Hi,
I've been using the existing Mediawiki search engine and implemented a docfile search based on the filesearch extension (running the doc thru antiword). I realize that wikipedia is now lucence, but I have some suggestions to improve the mysql search.
First off I noticed the maintenance rebuildTextIndexes.php has a bug that it doesn't index any namespace other than main. It also needs text on the page so I make the following hack (line 59):
$u = new SearchUpdate( $s->page_id, Title::makeName($s->page_namespace,$s->page_title), $revtext); if($u->mNamespace == NS_IMAGE && !$u->mText ) $u->mText = "File"; // Always have some text for images to force indexing
This allows it to index files with no text, and ensures the namespace.

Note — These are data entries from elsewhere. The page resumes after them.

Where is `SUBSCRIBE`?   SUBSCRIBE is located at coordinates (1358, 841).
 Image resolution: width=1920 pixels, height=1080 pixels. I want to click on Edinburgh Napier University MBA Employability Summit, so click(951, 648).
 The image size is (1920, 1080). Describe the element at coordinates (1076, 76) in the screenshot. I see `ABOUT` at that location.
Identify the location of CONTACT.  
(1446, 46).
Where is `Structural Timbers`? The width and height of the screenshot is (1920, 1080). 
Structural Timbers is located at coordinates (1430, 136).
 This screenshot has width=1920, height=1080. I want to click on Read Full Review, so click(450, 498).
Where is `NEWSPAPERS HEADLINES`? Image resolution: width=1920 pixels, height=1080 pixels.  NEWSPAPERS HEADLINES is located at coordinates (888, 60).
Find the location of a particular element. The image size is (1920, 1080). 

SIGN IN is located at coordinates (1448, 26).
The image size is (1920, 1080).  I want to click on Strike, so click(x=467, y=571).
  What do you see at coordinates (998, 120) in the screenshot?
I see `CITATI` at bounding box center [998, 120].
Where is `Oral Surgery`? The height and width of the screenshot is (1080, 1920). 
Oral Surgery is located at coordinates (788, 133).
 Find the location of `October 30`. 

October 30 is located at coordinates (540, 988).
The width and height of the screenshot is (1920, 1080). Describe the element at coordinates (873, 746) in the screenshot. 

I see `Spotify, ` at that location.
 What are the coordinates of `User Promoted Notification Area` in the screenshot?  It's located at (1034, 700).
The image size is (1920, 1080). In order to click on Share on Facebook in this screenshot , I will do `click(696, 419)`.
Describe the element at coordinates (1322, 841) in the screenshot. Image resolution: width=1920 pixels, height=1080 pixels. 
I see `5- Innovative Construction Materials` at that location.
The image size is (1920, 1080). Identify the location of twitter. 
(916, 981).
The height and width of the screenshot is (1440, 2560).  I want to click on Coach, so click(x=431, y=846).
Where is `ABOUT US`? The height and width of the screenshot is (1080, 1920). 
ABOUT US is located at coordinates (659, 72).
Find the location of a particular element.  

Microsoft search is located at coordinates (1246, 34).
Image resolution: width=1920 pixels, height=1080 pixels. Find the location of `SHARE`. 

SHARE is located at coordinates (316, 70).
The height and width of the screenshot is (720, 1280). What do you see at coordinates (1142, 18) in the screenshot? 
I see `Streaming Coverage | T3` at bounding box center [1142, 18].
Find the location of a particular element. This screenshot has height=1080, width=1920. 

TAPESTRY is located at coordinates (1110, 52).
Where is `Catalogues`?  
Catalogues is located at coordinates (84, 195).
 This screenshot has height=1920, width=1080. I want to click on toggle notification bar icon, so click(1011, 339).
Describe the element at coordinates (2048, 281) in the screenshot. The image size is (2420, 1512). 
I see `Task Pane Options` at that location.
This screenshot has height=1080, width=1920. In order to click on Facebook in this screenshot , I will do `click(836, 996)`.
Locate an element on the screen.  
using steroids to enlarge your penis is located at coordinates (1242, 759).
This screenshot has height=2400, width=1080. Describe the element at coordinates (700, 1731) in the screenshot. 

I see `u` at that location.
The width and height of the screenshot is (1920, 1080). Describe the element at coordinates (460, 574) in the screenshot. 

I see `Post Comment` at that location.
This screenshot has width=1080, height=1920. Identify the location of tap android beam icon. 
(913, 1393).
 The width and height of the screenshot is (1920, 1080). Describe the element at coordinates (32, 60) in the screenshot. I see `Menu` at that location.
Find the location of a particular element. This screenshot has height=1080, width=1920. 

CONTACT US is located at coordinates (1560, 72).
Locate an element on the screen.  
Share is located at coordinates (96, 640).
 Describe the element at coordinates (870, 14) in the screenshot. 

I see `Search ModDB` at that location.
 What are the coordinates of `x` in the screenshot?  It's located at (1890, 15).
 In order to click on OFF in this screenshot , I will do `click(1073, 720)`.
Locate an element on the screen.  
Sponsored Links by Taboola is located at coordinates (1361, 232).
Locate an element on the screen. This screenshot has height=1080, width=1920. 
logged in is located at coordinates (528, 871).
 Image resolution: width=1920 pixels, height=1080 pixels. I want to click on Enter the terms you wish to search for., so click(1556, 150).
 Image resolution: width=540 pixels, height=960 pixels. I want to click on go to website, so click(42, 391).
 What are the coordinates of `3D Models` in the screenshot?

Also the MySQL ranking is not working at the moment:
$m2 = str_replace(" IN BOOLEAN MODE", "", $match);
$m2 = str_replace("+", "", $m2);
SELECT page_id, page_namespace, page_title, {$m2} as relevance FROM $page, .$searchindex WHERE page_id=si_masterid AND $match
I've replaced this query with a hacked multiwiki one that shows rank, so I hope that makes sense!
This tip was from http://dev.mysql.com/doc/refman/5.0/en/fulltext-search.html , the second comment
Both might be a nice addition for the core engine, for people without lucene...
Final fix was to the filesearch extension - it should return true, or subsequent indexing extensions break extensions.
One last question: when updating the index, should I hook the ondeletepage to remove an index or should there be another hook somewhere else?
Best regards,
Alex